The Holy Grail of teacher quality is some valid and defensible way of knowing ahead of time who will be effective in the classroom, i.e., whose students are likely to learn a lot.
Historically, though, we’ve had no good way to do this, so we’ve used weak proxies such as whether a prospective teacher is in the top or bottom third of their high school class, how they fare on a Praxis exam, what their ed-school grades are, and how many college-semester hours they took in the subject they’re being hired to teach.
For umpteen reasons, none of those is very satisfactory, and in places and fields where there are teacher shortages, it hasn’t mattered much, anyway, since schools haven’t been able to do much picking and choosing.
People wanting to boost teacher quality—and who doesn’t?—have often been brainwashed by unions and others who insist that if only we paid teachers more we’d get better ones, often leading (as recently in the Maryland commission I’ve been serving on) to proposals for higher starting pay and across-the-board raises. And all such proposals carry whopping price tags because nobody is able to deal with the straightforward fact that if the country didn’t employ near four million individuals as teachers, it could easily pay quite a lot more to those it did employ without adding a big tax hit.

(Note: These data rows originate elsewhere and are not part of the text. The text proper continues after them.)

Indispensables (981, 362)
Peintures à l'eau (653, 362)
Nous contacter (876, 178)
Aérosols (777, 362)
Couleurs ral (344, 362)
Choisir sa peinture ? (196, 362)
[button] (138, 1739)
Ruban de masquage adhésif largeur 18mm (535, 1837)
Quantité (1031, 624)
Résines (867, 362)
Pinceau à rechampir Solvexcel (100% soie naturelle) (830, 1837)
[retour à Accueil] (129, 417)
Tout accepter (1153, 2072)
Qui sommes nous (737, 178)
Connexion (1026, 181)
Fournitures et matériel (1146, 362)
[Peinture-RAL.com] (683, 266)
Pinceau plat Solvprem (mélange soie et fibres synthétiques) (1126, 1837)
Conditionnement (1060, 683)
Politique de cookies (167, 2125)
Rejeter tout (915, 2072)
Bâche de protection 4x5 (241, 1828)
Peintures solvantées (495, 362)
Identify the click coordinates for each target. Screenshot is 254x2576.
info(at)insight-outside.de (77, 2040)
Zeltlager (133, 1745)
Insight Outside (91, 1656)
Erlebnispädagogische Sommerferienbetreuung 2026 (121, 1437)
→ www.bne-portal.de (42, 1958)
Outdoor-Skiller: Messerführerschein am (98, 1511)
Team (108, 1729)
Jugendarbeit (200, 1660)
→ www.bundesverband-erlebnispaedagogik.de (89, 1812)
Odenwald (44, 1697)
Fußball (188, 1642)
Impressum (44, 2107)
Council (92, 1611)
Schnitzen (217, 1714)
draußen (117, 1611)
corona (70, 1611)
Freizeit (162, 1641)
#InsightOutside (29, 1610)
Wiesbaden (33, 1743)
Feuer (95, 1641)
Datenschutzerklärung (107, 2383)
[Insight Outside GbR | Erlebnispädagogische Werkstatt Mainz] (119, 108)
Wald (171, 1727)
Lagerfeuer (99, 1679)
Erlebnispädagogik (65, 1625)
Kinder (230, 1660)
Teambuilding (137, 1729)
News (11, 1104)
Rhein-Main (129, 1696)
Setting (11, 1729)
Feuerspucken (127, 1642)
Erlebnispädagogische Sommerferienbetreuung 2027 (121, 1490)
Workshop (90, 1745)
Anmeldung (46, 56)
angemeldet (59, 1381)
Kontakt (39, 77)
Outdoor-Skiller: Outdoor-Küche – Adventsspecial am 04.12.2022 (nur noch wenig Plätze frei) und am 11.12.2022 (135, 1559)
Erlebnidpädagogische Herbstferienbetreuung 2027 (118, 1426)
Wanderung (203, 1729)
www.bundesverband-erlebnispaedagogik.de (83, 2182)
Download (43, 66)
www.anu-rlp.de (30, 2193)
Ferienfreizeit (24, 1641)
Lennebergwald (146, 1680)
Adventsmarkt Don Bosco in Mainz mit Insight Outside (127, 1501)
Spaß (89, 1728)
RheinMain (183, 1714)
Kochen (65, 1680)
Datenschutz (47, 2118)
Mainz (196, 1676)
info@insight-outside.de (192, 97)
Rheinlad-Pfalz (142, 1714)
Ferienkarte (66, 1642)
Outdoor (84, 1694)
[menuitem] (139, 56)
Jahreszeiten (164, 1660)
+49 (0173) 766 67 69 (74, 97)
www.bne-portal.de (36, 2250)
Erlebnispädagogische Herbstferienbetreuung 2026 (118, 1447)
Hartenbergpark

Enter Eric Hanushek, with a very important new study. “Do smarter teachers make smarter students?” they ask—and the answer turns out to be yes, indeed they do. Employing international data from the OECD, and some very sophisticated analyses, they demonstrate “a strong relationship between teacher cognitive skills and student achievement across countries. We estimate that increasing teacher numeracy skills by one standard deviation increases student performance by nearly 15 percent of a standard deviation on the PISA math test.” Almost the same gains in student reading are associated with higher literacy skills among teachers.
It’s a long but lucid and accessible article that should be read—twice—by everyone concerned about teacher quality. Hire smarter, better-educated people as instructors and—lo and behold—the kids they instruct will learn more.
Easier said than done, you respond, and of course that’s so. The study also showed that abler teachers are harder to come by in countries where educated women have more career opportunities—and that teachers’ “wage premiums are also highly correlated with student achievement across countries.” (Wage premium refers to how well paid are a country’s teachers when compared to the pay of “other college graduates with the same gender, work experience, and literacy and numeracy skills.”)
In recent decades, the U.S. has opened many career pathways to educated women—and American teachers are paid “22 percent less than comparably experienced and skilled college graduates doing other jobs.” Those realities do not, however, point toward obvious, feasible measures to boost teacher quality. Nobody is going to reverse course on job opportunities for women. And there’s little reason—based on either this research or common sense—to suppose that a giant across-the-board boost in teacher pay would yield commensurate gains in teacher quality. As Hanushek and his co-authors write, “Increasing teacher salaries would undoubtedly expand the pool of potential teachers and help to reduce teacher turnover. Our evidence does not, however, indicate that more talented teachers would be hired out of the enlarged pool, nor does it indicate that the teachers induced to stay in the profession would be the most effective.” In short, “policymakers will need to do more than raise teacher pay across the board to ensure positive results. They must ensure that higher salaries go to more effective teachers.” Shorter still: They also gotta make some really tough distinctions and even tougher decisions.